Mit seiner gelassenen Art beruhigte er mich und meinte, dass ich in den nächsten 4 Stunden ins Klinikum gehen solle und dort alles weitere erfolgt, denn die Fruchtblase ist offen und ich verliere Fruchtwasser – das muss kontrolliert werden. Er hat mich nicht beunruhigt, aber ich weinte trotzdem und rief direkt meinen Mann an, dass ich gleich ins Klinikum soll. Er brach also seinen Kundeneinsatz ab, kam nach Hause und wir überlegten, was wir nun noch erledigen müssen. Ich habe dann die übrigen Dinge gepackt und nochmal geduscht – er ist dann (haltet Euch fest!) noch schnell zum Friseur gegangen, denn wir mussten ja erst in 4 Stunden da sein.

Freundlich aufgenommen im Klinikum wurde dann natürlich erstmal wieder CTG geschrieben, Corona-Test gemacht 😀 (nein, natürlich nicht – da war noch alles normal und an so einen Mist nicht zu denken) und wir bekamen einen Schrank zugewiesen, in den wir unsere Tasche einschließen konnten.
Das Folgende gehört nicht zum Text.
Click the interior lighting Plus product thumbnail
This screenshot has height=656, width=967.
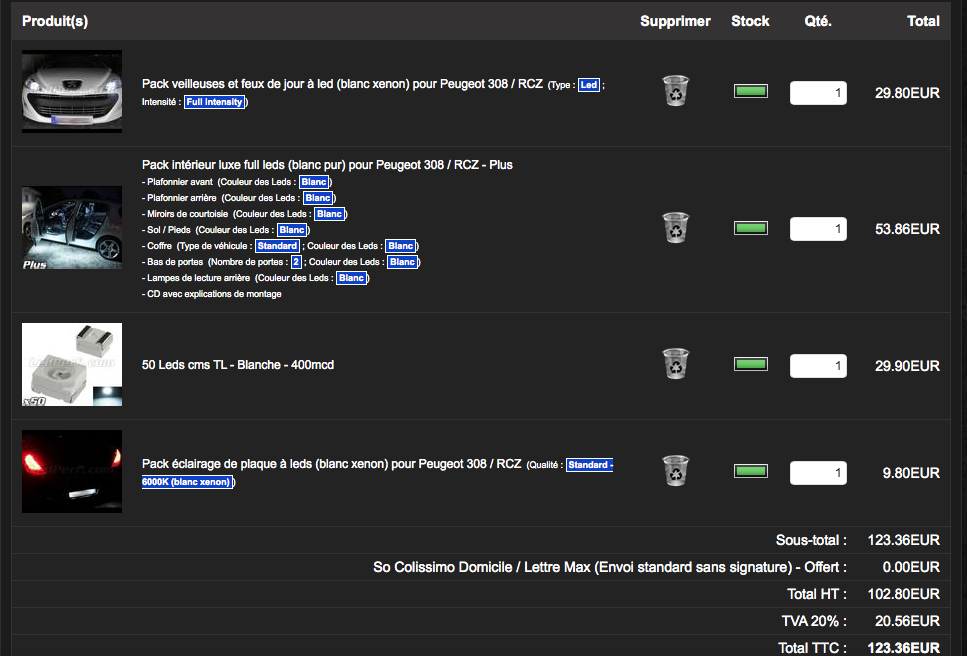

Es war vor allem mit viel Wartezeit verbunden. Ich bekam um 15 Uhr eine Test-Tablette zur Einleitung, nachdem ich den ganzen Papierkram erledigt habe (Cytotec – ein Mittel zur Anregung der Darmtätigkeit erzielt gute Erfolge bei der Einleitung einer Geburt, wurde mir gesagt. Ich unterschrieb – ich hatte großes Vertrauen auf die Kompetenz und fühlte mich gut aufgehoben). Nach der Test-Tablette nach 1, 2 und 4 Stunden CTG – kein Unterschied. Also bekamen wir unser Zimmer, denn wir hatten ein Familienzimmer angemeldet ab Geburt. Diese Information war nur irgendwie bei der Stationsschwester nicht angekommen, denn wir bekamen ab sofort ein Familienzimmer. Die Pflegerin erklärte mir, dass das allerdings bei Einleitung dauern kann bis zur Geburt, aber sie hatte auch keine Lust, mich am Abend um 20 Uhr nochmal umzuziehen und so sagte Sie: „Dann müssen Sie morgen Ihr Kind bekommen, sonst ziehen Sie noch um“. Ich meinte, dass ich das hinkriege ohne zu wissen, was auf mich zukommt. Abendessen war auf Station schon durch, also gingen wir Pizza essen, denn das Bistro im Krankenhaus war wegen Überfüllung geschlossen – da war eine bekannte Leverkusener Großfamilie und machte sich breit, sodass alle Türen verschlossen wurden, da sie unberechenbar sind.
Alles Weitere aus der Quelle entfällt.